Graphics are very effective when used as image maps. The reader chooses what they want to see next by selecting the appropriate location on the screen. But be certain to provide text methods for reaching the same information or you will again loose some readership. Also, resist making a graphic which is nothing but words scattered around and used as an image map. If you don't really have a graphical presentation, use a text approach.

Equally irritating and wasteful of bandwith and reader time are graphic-only representations of a presentation designed for an overhead projector when the presentation consists of titles and bulleted lists with a fancy boarder around them. Consider providing these in a simple text form, perhaps with a small graphic logo at the top or bottom.

When you are mixing text and graphics on a single line, experiment with the ALIGN=MIDDLE attribute. This may make your page read smoother and display nicer.

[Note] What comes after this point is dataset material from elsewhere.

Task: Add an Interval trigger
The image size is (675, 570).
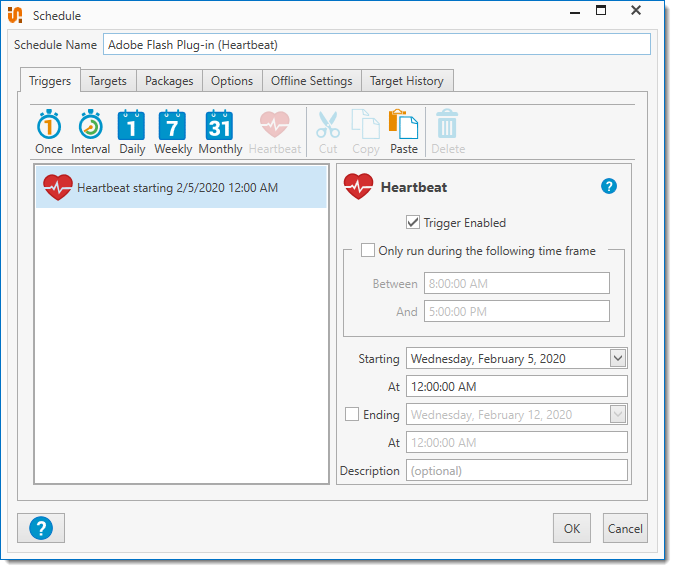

Watch for emerging graphics standards. Some browsers already support the Portable Network Graphic (PNG) draft standard and others are making plans to do so.


Specific Techniques

Forms

Forms are a wonderful way to solicit information from your readers. Always make it clear what "button" or selection actually submits, dispatches, or sends the form. It is also a good idea to provide a button that clears the form so the user can start over.

Be certain your form is concise and easy to follow. Remember to view it with several different sized windows to be certain your reader will see what you expect. It is usually best to request specific answers from check boxes, radio buttons, or pull-down lists when possible, rather than text entry. This will make analysis and error checking easier, too.

Using explicit default selections and text entries can make it simpler on your reader, or can lead them into directions you wish they would select while still providing them alternatives.

Remembering to request the submitter's e-mail address will make it easier for you to get back to them, but expect to get quite a few that are incorrect or that at least have typos in them. Saving the user's host name as part of the response may help you detect and correct some of these typos.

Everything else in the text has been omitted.